Load JSONL with pandas

This notebook is purposfully not ready to be evaluated! You need to read and check every code and text cell and fill in some missing pieces. Mostly, they are marked by three question marks (???).

At the end, there is a bonus question with a slightly more involved exercise.

Read file into pandas

Enter the path to your downloaded corpus file.

import pandas as pd
data = pd.read_json('../data/df_tucholsky.json', lines=True)

The read-in file is now assigned to the variable data.

data.head()

The size of the dataframe (i.e. table) can be obtained by using

data.shape

The first number gives the number of rows, the second the number of columns.

Check structure and access data

You can access a column by using the column name, e.g. data['name'].

data['ids']

To read a specific row, you can use the function .iloc[NUMBER] to access by count, or select a specific row by content. This happens in two steps. First, you create a list of True/False values, and then reduce the data to rows which are True.

To create a boolean mask (True/False list) for numbers you can use comparision operators, i.e. == for equal, or >= for greater then.

Example: data['COLUMN'] >= 10 or data['COLUMN'] == 17

You can combine several conditions by using AND (&, and) and OR (|, or) operators, e.g. cond=(cond1 & cond2), .

Example: data[(cond1 & cond2)]

  • Select all rows of the year 1911

  • BONUS: Select all rows for the years 1920 to 1925

yearMask1 = data.year == ???
data[yearMask1]
yearMask2 = (data.year >=1920) & ???
data[yearMask2].head(2)

To select rows which contain text, we can use string comparision. For accessing all rows, which contain the text hello, we create a mask cond = data["COLUMN"].str.contains("hello") and apply it to the data as above.
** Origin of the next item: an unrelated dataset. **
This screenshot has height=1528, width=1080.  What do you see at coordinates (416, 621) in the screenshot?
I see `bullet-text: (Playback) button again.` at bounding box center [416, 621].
  • Select all rows, where the title contains the word Krieg, (German for war)

  • BONUS: Select all rows where the title contains Krieg, which are published before 1924

text = 'test string'
['test' in text]
textMask = data.text.str.contains(???)
data[textMask]

To test whether the text is correctly found, we can simply read the full text of a found work.
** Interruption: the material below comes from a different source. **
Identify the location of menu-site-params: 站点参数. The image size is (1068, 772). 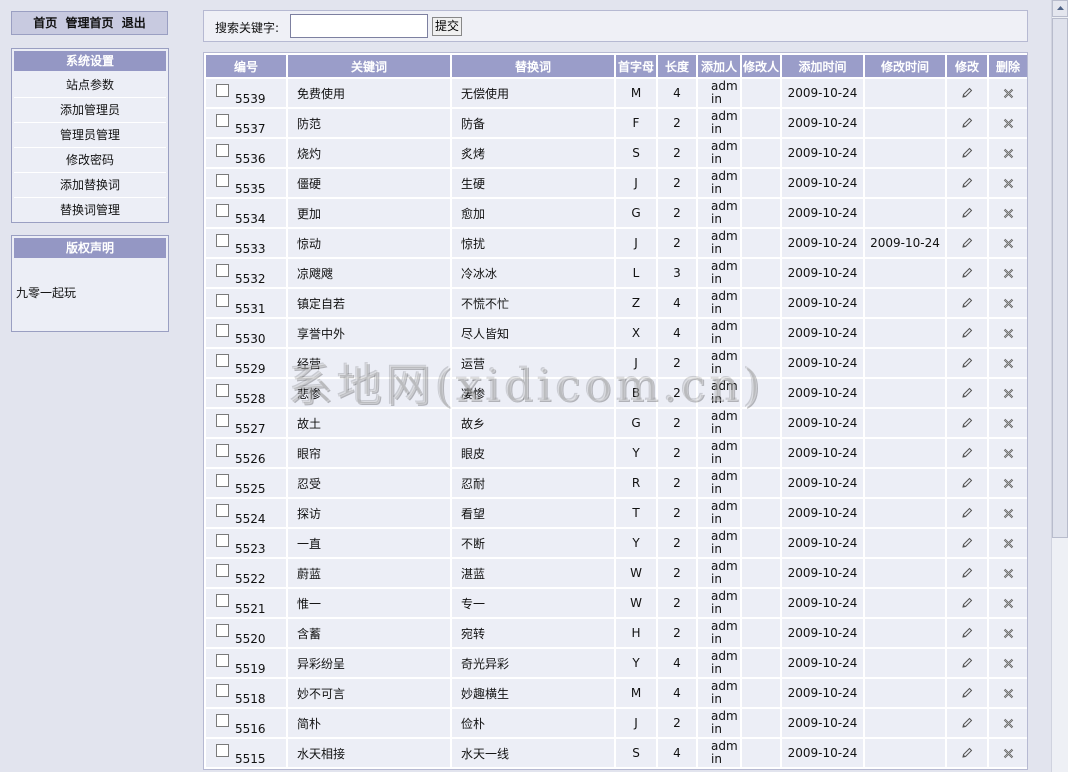
(90, 86).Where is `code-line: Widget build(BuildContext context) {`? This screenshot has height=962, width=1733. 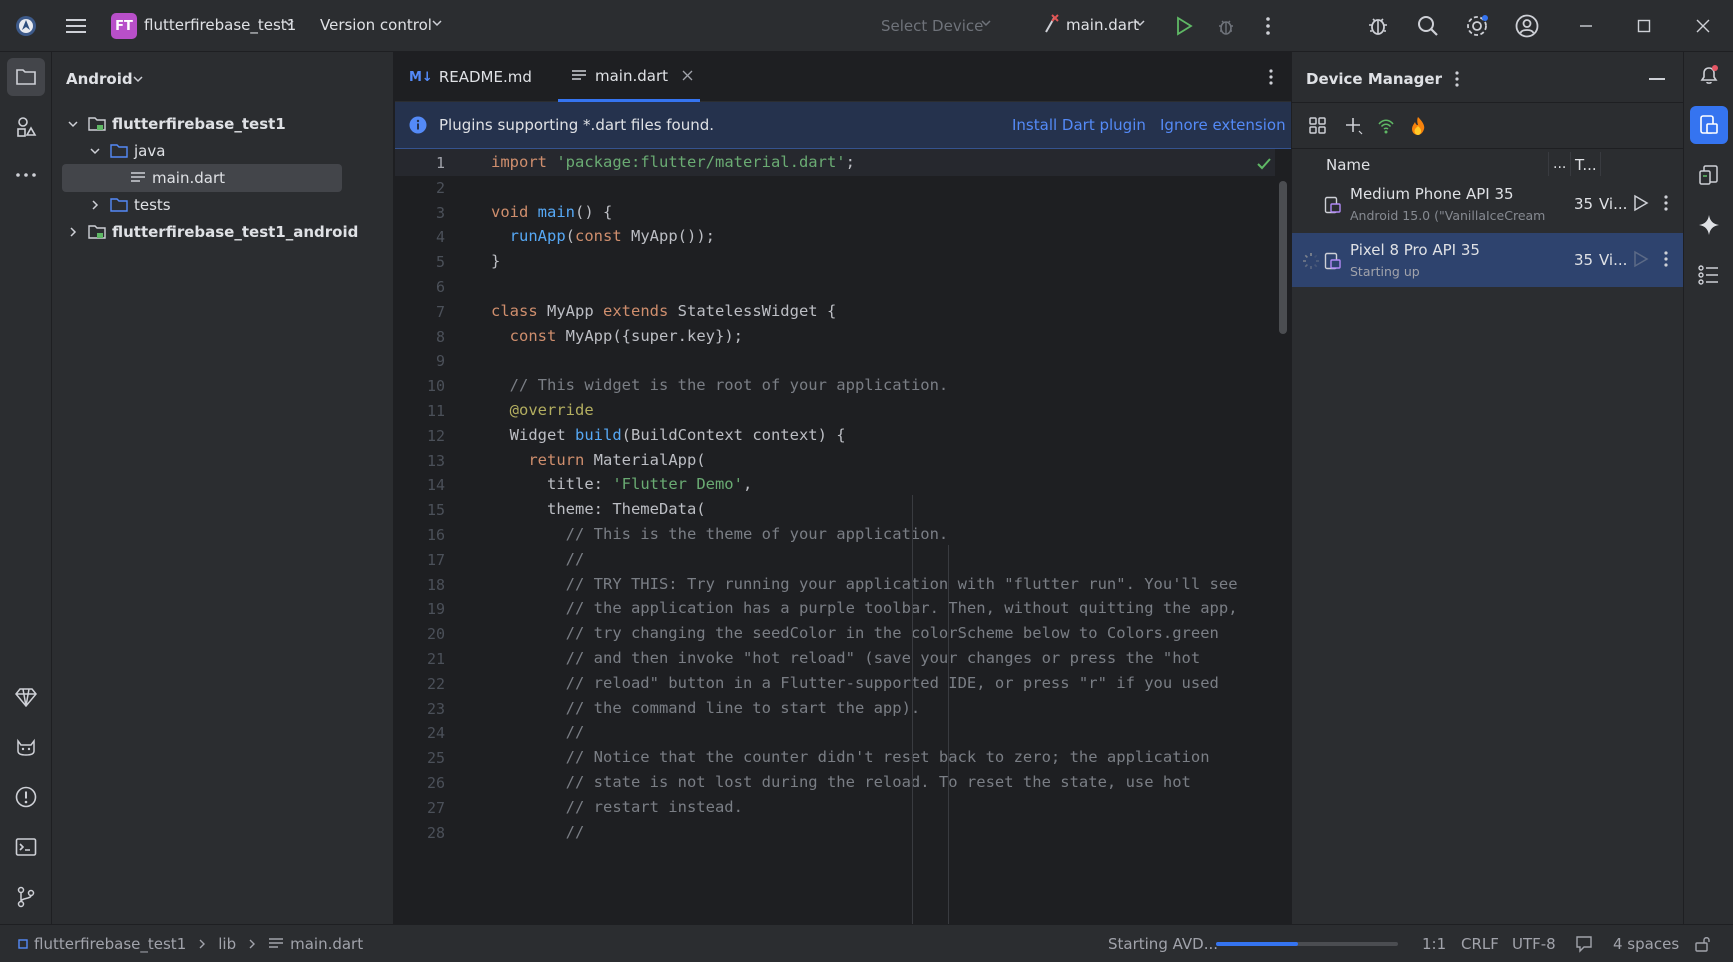 code-line: Widget build(BuildContext context) { is located at coordinates (668, 435).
data[textMask].text.iloc[2]

Sort data by publication years

To group a dataset by a certain column, we can use pandas .groupby function. It returns a generator-like object containing tuples of sub-dataframes with the value of the grouped column, e.g. 1911,data_for_1911).

To get a specific group, you can use .get_group(VALUE) on the resulting grouped object.

grouped = data.groupby('year')
  • Select the group for the year 1917

grouped.get_group(???)

For the size of each group (i.e. number of rows) we have the function .size().

  • Get a list of sizes for each year group

grouped.???

Plot resulting dataset

Sometimes a plot gives a good overview over a dataset.

For dataframes containing only numbers, its easy to generate graphs with pandas build-in functions .plot(). Bar charts can be obtained with .plot.bar().

  • Generate a plot of the number of publications per year

  • Bonus: Generate a plot of the number of publications, which where published with the different pseudonyms of Tucholsky (‘Wrobel’, ‘Hauser’, ‘Tiger’, ‘Panter’) and compare them to the overall publication output and the publications published under his real name. Can you normalize the data for each year?